Напряжение между двумя этими системами условности, постепенно нарастая, в финале повести приводит к «взрыву» текстовой конвенции - в сломе повествования. Читатель в конце концов перестает различать два облика повествователя и, соответственно, «теряет из виду» границу, пролегающую между фантастичной (в смысле нефантастической фантастики) алогичной художественной реальностью текста и пространством собственного бытия. Так «Повесть о том.» подводит читателя к тому, чтобы отождествить мир литературы с действительностью.
В повестях «Миргорода» Гоголь еще не уходит от романтической конвенции: граница, отделяющая подчиненный авторской фантазии мир текста от мира действительности, еще не преодолевается в читательском восприятии, однако здесь она уже резко проблематизируется, «расшатывается», становится предметом рефлексии текста и читателя. Эта повествовательная ситуация подготавливает важнейшую для гоголевского творчества
трансформацию, когда в «петербургских» повестях (в редакциях конца 1830-х - начала 1840-х годов) за счет мощной иллюзии реальности изображаемого мира станет возможным подключение к его интерпретации личного читательского опыта [9], что станет фактом формирования реалистической литературной конвенции [10, с. 54-55].
Список литературы
1. Гоголь Н. В. Полн. собр. соч.: в 14 т. - М.; Л.: АН СССР, 1937.
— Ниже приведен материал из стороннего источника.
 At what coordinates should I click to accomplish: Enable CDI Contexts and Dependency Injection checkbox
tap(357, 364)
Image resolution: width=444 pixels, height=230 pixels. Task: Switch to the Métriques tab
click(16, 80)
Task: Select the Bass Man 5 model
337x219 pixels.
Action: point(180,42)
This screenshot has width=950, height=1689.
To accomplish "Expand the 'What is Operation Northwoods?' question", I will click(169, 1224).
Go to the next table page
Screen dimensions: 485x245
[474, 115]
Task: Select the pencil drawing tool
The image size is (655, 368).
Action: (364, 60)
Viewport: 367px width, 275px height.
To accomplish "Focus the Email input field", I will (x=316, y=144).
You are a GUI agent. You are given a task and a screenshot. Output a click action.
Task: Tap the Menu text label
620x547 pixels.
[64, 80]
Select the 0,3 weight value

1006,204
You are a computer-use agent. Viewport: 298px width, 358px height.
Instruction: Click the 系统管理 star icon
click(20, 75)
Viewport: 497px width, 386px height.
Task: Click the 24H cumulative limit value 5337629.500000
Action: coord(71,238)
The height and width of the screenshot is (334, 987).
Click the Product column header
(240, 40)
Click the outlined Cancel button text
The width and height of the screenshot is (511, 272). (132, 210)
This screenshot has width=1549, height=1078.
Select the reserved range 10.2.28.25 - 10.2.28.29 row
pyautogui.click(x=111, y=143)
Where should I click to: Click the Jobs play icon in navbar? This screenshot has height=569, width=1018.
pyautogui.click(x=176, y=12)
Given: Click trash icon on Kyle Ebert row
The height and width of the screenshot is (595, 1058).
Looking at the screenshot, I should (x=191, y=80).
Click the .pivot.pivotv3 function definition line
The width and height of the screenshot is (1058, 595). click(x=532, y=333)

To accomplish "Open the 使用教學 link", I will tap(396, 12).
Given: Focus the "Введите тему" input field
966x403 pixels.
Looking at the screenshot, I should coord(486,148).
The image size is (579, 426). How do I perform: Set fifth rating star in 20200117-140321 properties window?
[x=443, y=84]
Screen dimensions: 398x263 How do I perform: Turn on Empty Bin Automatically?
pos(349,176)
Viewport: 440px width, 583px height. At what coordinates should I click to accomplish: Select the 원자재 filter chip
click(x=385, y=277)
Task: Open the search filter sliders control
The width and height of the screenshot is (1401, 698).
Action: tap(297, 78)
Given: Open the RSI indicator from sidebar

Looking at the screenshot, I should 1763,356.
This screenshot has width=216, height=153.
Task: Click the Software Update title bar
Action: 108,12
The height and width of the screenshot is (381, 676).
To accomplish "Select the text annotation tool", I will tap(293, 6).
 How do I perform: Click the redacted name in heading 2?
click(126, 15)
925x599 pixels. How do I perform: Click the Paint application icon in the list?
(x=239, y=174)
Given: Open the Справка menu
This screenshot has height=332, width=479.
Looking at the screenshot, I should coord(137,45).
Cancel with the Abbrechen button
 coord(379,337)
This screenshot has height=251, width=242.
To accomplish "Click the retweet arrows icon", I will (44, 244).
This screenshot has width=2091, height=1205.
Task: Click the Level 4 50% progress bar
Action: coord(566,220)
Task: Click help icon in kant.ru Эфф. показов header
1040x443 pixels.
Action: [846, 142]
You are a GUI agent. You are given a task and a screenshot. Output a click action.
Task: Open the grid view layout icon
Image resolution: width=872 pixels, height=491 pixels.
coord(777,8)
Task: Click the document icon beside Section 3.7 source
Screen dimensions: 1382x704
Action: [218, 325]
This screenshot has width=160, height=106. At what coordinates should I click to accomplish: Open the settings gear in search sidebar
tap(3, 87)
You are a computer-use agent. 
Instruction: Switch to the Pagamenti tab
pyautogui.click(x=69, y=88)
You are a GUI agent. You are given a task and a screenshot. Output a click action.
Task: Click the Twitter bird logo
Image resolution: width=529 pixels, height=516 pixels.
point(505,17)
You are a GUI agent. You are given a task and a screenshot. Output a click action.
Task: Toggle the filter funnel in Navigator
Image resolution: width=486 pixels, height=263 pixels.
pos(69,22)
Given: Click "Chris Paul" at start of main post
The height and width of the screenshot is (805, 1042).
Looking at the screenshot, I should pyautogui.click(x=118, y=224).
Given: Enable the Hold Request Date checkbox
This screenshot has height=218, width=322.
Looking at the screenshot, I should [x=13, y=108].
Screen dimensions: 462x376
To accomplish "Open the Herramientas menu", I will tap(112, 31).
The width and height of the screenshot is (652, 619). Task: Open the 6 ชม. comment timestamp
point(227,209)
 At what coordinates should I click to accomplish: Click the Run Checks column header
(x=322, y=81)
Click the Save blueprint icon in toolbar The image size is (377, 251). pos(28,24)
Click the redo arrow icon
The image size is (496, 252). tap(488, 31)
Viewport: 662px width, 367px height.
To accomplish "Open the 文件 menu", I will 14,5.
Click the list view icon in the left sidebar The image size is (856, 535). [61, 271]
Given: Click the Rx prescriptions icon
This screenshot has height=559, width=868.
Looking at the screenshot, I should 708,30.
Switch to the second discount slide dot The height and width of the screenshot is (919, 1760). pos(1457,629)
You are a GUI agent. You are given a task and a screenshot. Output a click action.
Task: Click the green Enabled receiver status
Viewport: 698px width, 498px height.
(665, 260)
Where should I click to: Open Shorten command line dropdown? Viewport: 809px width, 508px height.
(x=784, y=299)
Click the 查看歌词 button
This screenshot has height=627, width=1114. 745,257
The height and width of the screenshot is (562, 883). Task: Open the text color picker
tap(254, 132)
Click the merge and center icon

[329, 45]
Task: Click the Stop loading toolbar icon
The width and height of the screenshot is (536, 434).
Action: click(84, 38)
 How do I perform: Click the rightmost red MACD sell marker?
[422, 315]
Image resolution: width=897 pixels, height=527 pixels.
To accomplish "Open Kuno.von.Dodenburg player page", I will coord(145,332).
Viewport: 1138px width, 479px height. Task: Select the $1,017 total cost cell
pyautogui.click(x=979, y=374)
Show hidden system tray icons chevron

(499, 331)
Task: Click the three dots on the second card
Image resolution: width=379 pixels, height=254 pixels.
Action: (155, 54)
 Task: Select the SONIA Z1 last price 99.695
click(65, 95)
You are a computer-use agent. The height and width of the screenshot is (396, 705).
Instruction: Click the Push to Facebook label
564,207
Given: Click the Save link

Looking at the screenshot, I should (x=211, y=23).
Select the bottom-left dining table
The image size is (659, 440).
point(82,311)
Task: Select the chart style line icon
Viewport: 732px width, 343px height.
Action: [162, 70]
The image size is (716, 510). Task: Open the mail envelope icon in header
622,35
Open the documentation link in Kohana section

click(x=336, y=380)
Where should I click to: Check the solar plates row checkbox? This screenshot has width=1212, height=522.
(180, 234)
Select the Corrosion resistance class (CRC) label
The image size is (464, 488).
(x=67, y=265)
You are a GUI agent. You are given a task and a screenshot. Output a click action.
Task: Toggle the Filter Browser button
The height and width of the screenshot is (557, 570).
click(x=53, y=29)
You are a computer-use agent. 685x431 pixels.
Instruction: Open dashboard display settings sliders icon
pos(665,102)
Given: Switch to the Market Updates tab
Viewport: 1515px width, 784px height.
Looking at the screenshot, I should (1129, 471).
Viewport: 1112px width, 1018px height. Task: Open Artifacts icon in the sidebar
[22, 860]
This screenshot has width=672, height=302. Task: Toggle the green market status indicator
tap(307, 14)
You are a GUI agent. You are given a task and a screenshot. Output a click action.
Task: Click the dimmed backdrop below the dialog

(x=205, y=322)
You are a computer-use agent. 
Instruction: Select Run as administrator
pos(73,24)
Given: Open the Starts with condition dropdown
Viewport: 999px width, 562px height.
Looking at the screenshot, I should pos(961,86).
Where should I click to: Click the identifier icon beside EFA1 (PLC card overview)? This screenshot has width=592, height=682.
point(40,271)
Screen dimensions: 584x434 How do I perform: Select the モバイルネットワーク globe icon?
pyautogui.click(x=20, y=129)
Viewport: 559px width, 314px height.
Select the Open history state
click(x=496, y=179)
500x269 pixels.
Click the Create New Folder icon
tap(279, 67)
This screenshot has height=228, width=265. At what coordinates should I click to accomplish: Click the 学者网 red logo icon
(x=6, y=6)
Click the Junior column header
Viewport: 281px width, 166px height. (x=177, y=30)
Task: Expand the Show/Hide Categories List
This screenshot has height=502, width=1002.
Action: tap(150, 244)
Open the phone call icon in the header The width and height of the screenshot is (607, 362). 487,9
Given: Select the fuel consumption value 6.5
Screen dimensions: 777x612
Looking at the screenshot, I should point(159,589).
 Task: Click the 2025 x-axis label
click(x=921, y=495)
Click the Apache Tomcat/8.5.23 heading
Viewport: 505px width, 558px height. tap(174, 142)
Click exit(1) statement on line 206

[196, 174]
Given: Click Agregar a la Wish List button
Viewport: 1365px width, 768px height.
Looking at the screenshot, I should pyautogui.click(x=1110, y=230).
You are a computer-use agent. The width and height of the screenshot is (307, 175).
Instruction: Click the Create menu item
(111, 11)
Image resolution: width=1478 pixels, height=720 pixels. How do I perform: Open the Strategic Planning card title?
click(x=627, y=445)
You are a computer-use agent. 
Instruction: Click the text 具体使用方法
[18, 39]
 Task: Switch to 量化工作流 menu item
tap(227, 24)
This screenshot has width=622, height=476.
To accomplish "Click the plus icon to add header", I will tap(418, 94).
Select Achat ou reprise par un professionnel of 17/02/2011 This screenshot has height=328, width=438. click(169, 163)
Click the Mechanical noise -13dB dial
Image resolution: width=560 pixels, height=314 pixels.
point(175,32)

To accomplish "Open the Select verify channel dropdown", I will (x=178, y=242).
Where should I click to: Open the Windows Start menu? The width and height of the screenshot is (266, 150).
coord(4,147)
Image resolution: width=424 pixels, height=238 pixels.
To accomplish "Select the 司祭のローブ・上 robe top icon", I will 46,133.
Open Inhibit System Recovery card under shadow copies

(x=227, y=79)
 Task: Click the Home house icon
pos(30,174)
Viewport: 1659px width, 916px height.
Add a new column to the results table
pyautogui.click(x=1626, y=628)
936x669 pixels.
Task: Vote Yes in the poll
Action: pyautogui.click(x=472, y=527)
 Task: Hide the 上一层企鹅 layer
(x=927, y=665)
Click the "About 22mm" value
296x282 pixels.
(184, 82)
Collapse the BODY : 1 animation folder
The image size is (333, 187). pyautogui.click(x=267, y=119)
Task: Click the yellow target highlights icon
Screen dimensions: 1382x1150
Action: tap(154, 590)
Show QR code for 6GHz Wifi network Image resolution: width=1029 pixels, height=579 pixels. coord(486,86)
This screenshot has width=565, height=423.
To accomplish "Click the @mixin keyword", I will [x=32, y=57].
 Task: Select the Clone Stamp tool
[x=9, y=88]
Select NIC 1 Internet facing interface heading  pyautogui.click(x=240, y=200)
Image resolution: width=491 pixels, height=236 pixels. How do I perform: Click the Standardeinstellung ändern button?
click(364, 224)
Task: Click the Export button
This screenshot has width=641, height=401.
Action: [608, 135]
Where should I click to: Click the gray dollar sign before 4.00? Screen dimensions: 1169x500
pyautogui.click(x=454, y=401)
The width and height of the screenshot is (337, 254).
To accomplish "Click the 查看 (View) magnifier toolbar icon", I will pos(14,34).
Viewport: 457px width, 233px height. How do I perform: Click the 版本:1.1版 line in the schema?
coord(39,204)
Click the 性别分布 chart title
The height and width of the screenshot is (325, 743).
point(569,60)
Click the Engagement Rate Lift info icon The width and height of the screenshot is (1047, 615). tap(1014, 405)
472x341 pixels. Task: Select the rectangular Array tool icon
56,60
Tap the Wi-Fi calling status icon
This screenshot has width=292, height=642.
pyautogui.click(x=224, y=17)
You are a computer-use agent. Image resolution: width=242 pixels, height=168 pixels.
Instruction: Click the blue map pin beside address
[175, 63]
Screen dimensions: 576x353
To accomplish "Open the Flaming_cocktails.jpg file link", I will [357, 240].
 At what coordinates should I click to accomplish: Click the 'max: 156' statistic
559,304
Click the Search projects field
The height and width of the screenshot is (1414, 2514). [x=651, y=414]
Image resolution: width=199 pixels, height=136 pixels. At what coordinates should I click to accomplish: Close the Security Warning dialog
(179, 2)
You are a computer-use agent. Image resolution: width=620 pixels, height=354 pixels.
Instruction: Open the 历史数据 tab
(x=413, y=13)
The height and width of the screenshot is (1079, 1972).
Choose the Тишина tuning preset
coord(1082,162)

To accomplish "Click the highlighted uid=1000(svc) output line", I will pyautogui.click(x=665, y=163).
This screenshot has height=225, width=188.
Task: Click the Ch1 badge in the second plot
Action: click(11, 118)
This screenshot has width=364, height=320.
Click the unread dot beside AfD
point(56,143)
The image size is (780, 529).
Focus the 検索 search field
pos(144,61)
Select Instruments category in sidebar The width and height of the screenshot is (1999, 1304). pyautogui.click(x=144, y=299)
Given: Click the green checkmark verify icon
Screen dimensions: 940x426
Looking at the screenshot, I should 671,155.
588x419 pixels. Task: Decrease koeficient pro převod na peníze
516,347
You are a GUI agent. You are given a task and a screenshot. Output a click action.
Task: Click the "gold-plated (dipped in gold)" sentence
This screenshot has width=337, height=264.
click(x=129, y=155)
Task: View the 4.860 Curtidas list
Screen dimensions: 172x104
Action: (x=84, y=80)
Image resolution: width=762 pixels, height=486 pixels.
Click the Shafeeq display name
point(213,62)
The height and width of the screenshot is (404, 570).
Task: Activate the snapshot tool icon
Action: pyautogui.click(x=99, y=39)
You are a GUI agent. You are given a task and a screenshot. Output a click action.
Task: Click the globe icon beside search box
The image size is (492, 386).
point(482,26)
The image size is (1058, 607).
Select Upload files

2. Альтшуллер М. Г. Эпоха Вальтера Скотта в России. - СПб.: Академический Проект, 1996. - 336 с.
3. Белинский В. Г. Полн. собр. соч.: в 13 т. - М.: АН СССР, 1953.
4. Виноградов В. В. О языке художественной прозы. - М.: Наука, 1980. - 360 с.
5. Каган М. И. О пушкинских поэмах // В мире Пушкина / сост. С.И. Машин-ский. - М.: Сов. писатель, 1974. - С. 85-119.
6. Кривонос В. Ш. Проблема читателя в творчестве Гоголя. - Воронеж: Изд-во Воронеж. ун-та, 1981. - 167 с.
7. Манн Ю. В. Творчество Гоголя. Смысл и форма. - М.: Изд-во СПбГУ, 2007. -
744 с.
8. Маркович В. М. Балладный мир Жуковского и русская фантастическая повесть эпохи романтизма // Жуковский и русская культура. - Л.: Наука, 1987. - С. 138-166.
9. Маркович В. М. Петербургские повести Гоголя // Маркович В. М. Избранные работы. - СПб.: Ломоносовъ, 2008. - С. 8-106.
10. Михайлов А. В. Методы и стили литературы. - М.: ИМЛИ РАН, 2008. - 176 с.
11. Шрага Е. А. Литературность против литературы: Пути развития циклизован-ной прозы 1820-30-х годов. - СПб.: Новое культурное пространство, 2013. - 148 с.